Region: East Asia and Pacific
Topic: Legal Framework
Economic Management and Public Sector Reform was initiated in mid 2009 with a primary focus on public financial management (PFM) and the Budget, with state-owned enterprise (SOE) reform and capacity development as related activities. The SOE sector was included since losses and bailouts of SOEs were having a significant impact on the growing Budget deficit. It became readily apparent that the SOE sector issues needed additional attention and this was supported by AusAID, who subsequently provided co-financing through the ADB allowing for an expansion of the SOE reform aspect of the TA.
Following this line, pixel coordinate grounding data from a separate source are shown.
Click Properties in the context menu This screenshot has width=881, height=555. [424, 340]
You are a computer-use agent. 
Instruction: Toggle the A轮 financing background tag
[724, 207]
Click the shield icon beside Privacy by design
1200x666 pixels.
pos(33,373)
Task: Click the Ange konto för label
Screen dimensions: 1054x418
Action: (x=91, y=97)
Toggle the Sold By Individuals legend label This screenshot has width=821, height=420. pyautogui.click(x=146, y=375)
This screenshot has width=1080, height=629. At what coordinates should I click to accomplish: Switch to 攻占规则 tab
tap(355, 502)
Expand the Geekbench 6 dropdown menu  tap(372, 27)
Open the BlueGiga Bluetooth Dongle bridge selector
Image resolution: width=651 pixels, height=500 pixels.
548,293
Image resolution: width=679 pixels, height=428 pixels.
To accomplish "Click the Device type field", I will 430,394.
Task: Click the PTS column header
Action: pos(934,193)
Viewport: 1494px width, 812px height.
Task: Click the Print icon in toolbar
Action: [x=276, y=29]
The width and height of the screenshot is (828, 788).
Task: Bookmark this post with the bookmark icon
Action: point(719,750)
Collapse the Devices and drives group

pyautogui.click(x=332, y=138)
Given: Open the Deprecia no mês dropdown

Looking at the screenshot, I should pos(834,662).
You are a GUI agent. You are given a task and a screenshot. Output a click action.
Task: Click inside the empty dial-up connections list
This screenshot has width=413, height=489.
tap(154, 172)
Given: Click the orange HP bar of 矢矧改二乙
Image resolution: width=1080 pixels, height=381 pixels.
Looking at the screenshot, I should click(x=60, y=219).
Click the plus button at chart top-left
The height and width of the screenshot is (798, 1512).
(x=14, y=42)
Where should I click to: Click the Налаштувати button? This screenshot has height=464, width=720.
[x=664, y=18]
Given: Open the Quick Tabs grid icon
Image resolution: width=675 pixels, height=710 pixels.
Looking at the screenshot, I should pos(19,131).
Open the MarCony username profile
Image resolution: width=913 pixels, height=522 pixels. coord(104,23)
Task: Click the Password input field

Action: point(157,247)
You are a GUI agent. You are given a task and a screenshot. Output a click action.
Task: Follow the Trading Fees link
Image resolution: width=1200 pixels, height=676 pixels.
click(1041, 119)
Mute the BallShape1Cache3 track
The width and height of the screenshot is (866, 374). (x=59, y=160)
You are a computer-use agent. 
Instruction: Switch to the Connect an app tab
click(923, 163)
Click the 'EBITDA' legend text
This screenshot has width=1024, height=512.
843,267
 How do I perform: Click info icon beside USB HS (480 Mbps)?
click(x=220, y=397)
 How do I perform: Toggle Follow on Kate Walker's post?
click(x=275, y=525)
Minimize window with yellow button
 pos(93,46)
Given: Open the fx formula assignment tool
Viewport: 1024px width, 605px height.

This is a summary of the knowledge gained as a result of undertaking this TA:
Successful reform needs genuine support from the client Government and its senior officials as well as donors. In regards to this TA, there has been willingness by the Government of Kiribati to implement reforms, especially for the SOE sector. Without this there is a high probability that a TA will produce reports with valid recommendations that are never implemented.
The issues that are identified as problematic when the terms of reference are drafted will usually evolve or change during the lifecycle of the TA. Indeed they will likely change in terms of scope and size while other issues will arise that may supersede the original problems and need priority attention over the original problems. In such a situation, it is very beneficial for the TA funder to support modification of either the terms of reference or the approach taken by the TA Team in the field. In relation to this TA, the ADB has been very supportive of the adaption of the TOR to meet the urgent needs of the GOK.
Where major new issues are identified that are well outside the scope and funding of the TA, supportive donors should quickly initiate TA support for new TAs that build upon the initial one. In regards to this TA, this happened in relation to the budget needs of the GOK where significant problems were identified by the TA relating to the general ledger and government accounting system.
Where multiple TAs are operating in the field, a cooperative rather than a competitive approach is essential and can lead to increased benefits for the client government. For this TA, there have been other TAs particularly relating to SOEs, namely for PUB (water and sanitation as well as PRIF assistance with strategy), Otintaai Hotel (IFC PPP) and TSKL (World Bank). The TA Team proactively sought to coordinate work and share information. This was particularly effective with the IFC TA where there was ready agreement on boundaries. On the budget aspect, this was less successful because donors sometimes fielded consultants (usually for short term assignments) without the prior knowledge of the TA Team.
Time and effort must go into building positive relationships between the consultants and senior officials. This will lead to the establishment of genuine trust by counterparts that the advice being provided is technically correct and feasible, taking into account local issues such as culture. This approach was taken by the TA Team and was critical in the success achieved by the TA.
Reform is typically incomplete at the end of a TA and often needs ongoing support to ensure gains and momentum are not lost. Certainly in relation to this TA the success of the process was recognised by the GOK who, through the SRSC, encouraged the reform process to move forward as quickly as possible and urged the key donors to provide any funding assistance that they could.